Pixel coordinate grounding data:
---*---
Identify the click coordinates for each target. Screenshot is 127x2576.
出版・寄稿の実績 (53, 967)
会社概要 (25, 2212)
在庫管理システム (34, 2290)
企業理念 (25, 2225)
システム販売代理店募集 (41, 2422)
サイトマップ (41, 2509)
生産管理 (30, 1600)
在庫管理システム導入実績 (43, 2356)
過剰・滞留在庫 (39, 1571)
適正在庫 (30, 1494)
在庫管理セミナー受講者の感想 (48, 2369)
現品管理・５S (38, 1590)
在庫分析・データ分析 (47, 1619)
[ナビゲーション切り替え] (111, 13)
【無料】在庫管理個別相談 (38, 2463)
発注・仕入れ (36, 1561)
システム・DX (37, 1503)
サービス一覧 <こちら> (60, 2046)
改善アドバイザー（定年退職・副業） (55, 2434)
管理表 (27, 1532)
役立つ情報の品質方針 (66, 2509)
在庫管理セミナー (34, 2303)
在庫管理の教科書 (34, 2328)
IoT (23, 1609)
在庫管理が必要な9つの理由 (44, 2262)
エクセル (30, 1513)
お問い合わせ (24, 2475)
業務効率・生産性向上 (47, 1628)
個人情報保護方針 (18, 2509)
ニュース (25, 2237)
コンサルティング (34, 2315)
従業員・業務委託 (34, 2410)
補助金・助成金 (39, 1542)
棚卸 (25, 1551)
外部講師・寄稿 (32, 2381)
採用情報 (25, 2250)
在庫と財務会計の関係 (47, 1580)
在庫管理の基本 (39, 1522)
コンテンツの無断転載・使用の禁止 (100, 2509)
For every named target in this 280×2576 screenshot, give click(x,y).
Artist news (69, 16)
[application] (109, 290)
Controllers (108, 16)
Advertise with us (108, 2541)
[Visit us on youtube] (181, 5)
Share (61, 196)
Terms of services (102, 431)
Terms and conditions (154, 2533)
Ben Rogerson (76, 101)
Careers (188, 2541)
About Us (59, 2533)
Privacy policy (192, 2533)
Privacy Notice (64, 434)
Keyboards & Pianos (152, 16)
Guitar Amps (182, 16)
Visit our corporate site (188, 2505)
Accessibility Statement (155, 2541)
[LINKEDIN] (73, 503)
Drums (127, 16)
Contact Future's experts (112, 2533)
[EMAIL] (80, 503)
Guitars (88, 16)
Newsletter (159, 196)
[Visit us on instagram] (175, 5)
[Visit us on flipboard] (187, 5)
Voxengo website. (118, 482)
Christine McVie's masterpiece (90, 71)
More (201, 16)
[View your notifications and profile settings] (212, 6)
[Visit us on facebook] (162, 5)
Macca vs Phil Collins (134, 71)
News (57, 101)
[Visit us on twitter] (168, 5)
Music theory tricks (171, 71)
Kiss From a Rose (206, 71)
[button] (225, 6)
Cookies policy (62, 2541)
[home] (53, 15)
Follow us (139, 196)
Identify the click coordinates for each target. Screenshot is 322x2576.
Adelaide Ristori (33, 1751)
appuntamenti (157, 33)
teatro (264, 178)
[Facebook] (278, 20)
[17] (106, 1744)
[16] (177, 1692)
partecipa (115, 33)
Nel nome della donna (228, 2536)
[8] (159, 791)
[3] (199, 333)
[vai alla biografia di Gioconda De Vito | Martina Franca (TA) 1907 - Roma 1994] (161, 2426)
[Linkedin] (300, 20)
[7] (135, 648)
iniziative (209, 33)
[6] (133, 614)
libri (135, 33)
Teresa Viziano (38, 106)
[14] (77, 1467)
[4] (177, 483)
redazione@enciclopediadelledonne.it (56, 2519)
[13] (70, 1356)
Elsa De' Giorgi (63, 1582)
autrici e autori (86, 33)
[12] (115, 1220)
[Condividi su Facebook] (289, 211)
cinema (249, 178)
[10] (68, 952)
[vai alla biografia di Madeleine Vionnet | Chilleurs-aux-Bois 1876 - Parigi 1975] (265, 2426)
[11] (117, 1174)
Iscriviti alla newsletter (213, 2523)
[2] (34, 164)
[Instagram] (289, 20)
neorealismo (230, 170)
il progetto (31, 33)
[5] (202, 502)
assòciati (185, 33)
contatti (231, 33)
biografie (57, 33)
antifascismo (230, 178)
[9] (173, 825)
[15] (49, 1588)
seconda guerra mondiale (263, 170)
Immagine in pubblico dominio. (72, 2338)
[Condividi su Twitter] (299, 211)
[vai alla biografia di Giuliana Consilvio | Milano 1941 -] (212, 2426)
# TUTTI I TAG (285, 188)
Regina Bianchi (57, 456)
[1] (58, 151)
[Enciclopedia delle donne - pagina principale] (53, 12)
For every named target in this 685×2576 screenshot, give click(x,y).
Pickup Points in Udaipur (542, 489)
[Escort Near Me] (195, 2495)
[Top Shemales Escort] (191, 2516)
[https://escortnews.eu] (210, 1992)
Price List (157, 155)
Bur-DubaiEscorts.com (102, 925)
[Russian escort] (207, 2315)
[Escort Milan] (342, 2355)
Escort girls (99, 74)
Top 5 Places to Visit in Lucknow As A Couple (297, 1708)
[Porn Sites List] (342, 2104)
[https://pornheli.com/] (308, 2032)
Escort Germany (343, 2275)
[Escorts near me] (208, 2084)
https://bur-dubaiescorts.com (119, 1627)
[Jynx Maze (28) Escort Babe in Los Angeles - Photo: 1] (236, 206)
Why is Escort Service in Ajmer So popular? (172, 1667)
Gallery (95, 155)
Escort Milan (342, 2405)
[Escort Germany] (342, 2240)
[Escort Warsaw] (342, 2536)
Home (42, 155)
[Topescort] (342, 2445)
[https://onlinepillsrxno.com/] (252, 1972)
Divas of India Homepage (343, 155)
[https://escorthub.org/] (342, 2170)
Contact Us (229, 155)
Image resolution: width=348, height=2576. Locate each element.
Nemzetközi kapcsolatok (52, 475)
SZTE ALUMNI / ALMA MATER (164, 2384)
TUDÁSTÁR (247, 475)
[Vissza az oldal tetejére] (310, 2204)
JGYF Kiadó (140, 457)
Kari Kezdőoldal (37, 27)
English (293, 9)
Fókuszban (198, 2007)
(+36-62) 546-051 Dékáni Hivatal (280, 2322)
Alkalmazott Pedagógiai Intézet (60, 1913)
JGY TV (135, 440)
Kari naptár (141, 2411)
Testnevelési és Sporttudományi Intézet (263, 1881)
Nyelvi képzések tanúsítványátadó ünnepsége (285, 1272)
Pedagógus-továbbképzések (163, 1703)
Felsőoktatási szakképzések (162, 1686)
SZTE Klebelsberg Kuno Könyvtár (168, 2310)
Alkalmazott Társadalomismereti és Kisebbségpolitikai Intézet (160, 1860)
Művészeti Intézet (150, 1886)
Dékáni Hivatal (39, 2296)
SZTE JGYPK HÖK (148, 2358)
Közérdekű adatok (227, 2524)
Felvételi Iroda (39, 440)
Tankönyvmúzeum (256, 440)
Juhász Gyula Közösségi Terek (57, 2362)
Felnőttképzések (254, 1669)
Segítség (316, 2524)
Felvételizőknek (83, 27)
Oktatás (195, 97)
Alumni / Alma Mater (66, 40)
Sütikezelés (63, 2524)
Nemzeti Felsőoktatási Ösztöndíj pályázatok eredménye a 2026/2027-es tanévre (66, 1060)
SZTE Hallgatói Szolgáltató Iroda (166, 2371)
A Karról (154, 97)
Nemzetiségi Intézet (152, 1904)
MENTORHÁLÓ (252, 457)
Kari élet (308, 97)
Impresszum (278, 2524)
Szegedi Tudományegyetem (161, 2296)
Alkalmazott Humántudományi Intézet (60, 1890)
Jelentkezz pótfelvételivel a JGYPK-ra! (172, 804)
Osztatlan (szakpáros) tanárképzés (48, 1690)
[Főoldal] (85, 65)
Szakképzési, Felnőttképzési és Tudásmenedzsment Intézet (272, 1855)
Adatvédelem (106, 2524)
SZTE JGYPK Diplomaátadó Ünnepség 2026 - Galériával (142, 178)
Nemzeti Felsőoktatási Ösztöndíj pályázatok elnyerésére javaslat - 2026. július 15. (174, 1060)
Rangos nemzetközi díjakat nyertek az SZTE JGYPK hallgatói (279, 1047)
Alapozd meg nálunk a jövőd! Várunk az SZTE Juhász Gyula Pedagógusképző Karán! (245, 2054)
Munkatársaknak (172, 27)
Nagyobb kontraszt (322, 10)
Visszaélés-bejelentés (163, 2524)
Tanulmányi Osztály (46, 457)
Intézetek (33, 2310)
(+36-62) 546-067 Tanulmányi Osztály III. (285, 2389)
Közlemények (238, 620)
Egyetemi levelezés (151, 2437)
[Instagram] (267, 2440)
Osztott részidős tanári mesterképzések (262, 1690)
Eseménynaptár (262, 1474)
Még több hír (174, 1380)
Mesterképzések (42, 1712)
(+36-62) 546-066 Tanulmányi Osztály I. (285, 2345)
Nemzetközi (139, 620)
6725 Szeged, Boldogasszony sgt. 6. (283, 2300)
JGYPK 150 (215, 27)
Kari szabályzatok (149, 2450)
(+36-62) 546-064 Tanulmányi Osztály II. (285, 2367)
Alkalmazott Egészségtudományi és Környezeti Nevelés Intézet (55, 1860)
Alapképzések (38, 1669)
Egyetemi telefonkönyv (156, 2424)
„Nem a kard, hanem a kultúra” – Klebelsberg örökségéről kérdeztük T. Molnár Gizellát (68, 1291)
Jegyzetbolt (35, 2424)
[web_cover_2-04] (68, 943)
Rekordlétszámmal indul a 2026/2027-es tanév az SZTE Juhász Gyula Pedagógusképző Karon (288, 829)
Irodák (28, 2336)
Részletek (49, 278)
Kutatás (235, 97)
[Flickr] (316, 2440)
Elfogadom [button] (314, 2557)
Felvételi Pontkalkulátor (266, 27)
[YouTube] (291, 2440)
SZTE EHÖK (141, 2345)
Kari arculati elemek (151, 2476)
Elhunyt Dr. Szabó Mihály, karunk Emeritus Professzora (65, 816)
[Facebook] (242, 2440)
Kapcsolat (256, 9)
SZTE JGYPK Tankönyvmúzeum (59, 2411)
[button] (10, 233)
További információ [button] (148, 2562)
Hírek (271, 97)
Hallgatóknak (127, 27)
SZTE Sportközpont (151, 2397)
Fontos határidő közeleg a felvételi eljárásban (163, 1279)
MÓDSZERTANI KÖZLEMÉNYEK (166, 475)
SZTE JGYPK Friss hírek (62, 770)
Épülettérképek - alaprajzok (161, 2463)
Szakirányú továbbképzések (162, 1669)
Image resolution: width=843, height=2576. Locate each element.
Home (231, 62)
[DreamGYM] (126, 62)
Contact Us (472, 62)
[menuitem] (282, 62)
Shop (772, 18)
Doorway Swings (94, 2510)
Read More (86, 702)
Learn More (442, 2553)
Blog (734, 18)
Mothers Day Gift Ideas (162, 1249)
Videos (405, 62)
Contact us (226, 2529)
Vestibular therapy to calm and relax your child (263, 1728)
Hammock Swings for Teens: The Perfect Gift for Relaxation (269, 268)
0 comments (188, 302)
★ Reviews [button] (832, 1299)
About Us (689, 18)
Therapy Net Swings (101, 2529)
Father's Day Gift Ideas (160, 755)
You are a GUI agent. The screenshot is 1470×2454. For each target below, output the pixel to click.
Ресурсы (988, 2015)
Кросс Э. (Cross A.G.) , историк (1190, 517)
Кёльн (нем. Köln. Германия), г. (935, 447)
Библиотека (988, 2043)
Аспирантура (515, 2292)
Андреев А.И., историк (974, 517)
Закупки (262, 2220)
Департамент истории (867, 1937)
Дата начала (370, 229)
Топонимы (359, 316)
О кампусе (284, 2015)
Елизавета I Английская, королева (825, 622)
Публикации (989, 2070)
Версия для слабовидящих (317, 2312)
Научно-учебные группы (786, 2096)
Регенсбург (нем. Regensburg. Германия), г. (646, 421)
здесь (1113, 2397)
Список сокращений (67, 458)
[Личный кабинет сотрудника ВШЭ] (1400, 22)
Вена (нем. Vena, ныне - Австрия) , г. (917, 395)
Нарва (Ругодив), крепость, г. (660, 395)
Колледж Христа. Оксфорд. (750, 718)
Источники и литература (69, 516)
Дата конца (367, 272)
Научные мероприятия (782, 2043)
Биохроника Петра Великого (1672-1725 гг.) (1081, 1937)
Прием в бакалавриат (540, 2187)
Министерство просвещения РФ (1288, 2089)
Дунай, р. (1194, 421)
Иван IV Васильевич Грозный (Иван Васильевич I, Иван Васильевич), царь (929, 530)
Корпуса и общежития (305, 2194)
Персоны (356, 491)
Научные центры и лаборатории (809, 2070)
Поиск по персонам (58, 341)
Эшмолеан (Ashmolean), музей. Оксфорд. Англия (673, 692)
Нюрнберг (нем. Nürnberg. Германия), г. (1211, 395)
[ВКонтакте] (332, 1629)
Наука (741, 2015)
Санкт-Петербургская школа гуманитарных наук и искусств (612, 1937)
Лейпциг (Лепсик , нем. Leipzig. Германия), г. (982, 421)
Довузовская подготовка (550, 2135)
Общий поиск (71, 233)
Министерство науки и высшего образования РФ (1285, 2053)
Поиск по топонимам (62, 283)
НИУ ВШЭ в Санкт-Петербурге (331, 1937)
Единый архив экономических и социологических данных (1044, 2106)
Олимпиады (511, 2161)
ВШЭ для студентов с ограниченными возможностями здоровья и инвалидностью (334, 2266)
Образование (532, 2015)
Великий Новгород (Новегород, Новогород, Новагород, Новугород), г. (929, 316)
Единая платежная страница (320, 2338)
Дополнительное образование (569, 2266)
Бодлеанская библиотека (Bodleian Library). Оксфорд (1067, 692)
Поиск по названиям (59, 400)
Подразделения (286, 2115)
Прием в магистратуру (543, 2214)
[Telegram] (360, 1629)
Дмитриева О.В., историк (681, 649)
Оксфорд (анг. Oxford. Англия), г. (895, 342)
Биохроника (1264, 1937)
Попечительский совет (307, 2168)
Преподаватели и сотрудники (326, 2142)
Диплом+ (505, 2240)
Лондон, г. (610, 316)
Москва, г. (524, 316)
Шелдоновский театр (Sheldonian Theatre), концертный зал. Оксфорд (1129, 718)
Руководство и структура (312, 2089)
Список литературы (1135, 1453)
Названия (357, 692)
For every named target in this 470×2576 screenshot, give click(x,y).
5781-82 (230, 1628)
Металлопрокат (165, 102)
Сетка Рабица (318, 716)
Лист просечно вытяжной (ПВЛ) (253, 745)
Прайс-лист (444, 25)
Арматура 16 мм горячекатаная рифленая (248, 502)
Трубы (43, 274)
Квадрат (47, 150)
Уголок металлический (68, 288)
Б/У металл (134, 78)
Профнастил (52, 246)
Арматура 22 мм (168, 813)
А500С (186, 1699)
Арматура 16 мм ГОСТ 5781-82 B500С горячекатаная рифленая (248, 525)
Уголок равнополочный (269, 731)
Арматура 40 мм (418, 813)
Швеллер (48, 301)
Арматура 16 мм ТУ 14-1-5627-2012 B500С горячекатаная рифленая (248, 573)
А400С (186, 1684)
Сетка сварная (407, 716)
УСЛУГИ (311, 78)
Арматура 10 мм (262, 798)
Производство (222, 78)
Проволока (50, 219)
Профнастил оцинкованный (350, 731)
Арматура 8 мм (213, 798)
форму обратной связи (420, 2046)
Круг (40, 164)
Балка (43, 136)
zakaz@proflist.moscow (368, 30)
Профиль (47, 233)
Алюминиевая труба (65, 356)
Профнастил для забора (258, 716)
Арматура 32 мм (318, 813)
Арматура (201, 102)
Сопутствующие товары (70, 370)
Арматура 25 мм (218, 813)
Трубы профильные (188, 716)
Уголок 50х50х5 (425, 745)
---*---
▶ Your instructions:
Print, without alteration, only the lines above between the one holding "Елизавета I Английская, королева (825, 622)" and the one holding "Научные центры и лаборатории (809, 2070)", inclusive.

▶ Written answer:
Елизавета I Английская, королева (825, 622)
Публикации (989, 2070)
Версия для слабовидящих (317, 2312)
Научно-учебные группы (786, 2096)
Регенсбург (нем. Regensburg. Германия), г. (646, 421)
здесь (1113, 2397)
Список сокращений (67, 458)
[Личный кабинет сотрудника ВШЭ] (1400, 22)
Вена (нем. Vena, ныне - Австрия) , г. (917, 395)
Нарва (Ругодив), крепость, г. (660, 395)
Колледж Христа. Оксфорд. (750, 718)
Источники и литература (69, 516)
Дата конца (367, 272)
Научные мероприятия (782, 2043)
Биохроника Петра Великого (1672-1725 гг.) (1081, 1937)
Прием в бакалавриат (540, 2187)
Министерство просвещения РФ (1288, 2089)
Дунай, р. (1194, 421)
Иван IV Васильевич Грозный (Иван Васильевич I, Иван Васильевич), царь (929, 530)
Корпуса и общежития (305, 2194)
Персоны (356, 491)
Научные центры и лаборатории (809, 2070)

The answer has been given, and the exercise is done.